On achève bien les héros


Marie-Claude Groshens, commissaire de l'exposition "Héros populaires", a mis en scène une version de l'histoire de la société au travers de l'évolution du héros. Elle en commente quelques traits pour mieux comprendre où nous sommes arrivés et dans quel état...

Quel est le summum du héros ?


C'est lorsqu'il devient un nom commun, comme un Hercule ou un don Quichotte. Mais je dirais que le héros est d'essence aristocratique et s'oppose à l'antihéros démocratique.

Qu'est-ce qu'un héros populaire ?


Vis-à-vis du héros en général, le héros populaire se distingue par l'ampleur de sa diffusion. Le qualificatif de populaire est ambigu puisqu'il désigne à la fois "ce qui appartient ou s'adresse au peuple, ce qui est créé par le peuple et ce qui s'adresse au plus grand nombre". Mais on peut distinguer plusieurs familles de héros. Le "héros positif" constitue le héros canonique. Le méchant est un "héros noir", le héros pathétique est promu au rang de "héros victime". Enfin, face au héros se dresse l'antihéros qui ridiculise l'idéal héroïque.

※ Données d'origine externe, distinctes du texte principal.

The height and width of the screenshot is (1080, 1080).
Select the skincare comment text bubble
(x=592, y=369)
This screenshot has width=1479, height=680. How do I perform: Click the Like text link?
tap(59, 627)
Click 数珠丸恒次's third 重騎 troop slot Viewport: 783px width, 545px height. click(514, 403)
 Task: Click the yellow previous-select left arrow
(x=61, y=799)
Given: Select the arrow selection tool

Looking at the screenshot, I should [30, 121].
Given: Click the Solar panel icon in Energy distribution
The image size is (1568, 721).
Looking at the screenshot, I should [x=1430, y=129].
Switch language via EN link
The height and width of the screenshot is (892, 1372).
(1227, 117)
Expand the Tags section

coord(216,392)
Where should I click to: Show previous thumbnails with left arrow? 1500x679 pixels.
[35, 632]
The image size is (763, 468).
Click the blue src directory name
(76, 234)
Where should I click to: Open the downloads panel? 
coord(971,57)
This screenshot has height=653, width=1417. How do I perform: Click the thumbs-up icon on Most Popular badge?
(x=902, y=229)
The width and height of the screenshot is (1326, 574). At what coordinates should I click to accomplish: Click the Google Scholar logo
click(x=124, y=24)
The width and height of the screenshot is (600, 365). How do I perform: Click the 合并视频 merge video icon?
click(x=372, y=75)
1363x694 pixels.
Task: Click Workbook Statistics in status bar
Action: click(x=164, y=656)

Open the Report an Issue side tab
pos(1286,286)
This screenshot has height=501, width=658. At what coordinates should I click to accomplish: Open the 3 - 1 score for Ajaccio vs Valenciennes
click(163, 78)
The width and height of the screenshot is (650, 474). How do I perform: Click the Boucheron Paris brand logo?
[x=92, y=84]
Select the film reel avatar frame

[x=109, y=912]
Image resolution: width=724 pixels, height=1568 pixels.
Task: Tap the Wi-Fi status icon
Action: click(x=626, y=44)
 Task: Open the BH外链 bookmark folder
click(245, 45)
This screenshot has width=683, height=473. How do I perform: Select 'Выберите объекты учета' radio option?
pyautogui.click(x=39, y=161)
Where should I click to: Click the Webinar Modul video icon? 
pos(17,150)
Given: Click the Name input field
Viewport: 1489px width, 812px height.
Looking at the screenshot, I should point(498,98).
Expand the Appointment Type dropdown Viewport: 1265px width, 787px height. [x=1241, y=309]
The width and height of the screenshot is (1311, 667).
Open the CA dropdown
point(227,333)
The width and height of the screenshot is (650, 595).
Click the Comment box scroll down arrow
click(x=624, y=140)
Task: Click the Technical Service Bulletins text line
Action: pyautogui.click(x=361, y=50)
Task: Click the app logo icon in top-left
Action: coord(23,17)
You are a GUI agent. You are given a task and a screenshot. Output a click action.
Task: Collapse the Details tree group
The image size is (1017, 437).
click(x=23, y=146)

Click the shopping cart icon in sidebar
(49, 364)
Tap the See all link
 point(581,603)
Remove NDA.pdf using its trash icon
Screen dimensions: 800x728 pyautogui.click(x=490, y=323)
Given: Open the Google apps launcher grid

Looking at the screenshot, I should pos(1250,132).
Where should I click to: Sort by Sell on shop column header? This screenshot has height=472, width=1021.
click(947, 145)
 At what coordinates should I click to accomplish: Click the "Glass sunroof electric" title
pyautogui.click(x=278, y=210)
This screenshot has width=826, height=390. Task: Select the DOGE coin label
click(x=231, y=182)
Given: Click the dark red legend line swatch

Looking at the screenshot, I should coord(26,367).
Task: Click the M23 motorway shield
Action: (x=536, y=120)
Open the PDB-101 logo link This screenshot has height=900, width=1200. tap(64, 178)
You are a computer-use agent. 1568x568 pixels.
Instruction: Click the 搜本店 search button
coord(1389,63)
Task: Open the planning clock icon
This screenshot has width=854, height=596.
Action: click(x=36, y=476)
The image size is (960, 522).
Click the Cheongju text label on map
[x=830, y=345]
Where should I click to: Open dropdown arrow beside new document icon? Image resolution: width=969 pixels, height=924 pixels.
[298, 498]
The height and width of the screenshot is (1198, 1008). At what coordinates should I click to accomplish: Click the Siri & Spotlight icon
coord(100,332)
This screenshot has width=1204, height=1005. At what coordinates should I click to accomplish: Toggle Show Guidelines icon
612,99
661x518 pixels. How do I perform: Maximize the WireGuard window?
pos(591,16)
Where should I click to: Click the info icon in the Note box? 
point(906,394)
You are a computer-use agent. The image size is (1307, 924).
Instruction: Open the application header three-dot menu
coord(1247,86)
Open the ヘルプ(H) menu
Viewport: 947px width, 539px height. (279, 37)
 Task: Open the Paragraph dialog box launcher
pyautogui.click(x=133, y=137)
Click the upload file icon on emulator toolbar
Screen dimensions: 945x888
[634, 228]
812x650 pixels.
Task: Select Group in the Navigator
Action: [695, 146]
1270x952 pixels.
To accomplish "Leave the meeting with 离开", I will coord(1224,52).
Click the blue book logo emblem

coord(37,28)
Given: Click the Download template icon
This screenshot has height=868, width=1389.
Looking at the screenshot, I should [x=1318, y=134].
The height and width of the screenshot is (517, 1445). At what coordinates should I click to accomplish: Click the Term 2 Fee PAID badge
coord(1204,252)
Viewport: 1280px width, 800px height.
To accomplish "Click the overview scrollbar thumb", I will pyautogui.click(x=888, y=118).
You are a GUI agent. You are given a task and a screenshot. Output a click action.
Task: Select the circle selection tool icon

L'héroïsme est un monde d'hommes ?


Oui, puisque le héros se construit en Grèce antique et désigne d'abord les chefs militaires de la Guerre de Troie. Puis il prend une signification religieuse. Il se désacralise ensuite à la Renaissance pour prendre le sens romain d'homme supérieur. Puis par extensions successives, il devient homme digne de l'estime publique, homme au-dessus du commun puis personnage principal d'une oeuvre.

Que pensez-vous du symptôme Loana ?


C'est se mettre dans la contemplation douloureuse d'un héros vide. Cela me semble aussi participer d'un certain nihilisme. On peut aussi penser qu'après le meurtre du Père resurgit une pulsion archaïque qui vise à tuer le Héros.